-- Instructions to follow --
Your task is to repeat the records exactly from the line containing "Expand the User" onward, through the final line.

-- Provided entries --
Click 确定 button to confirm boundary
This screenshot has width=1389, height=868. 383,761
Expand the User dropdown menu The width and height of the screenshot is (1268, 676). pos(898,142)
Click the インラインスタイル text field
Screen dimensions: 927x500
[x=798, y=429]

-- Output for this task --
Expand the User dropdown menu The width and height of the screenshot is (1268, 676). pos(898,142)
Click the インラインスタイル text field
Screen dimensions: 927x500
[x=798, y=429]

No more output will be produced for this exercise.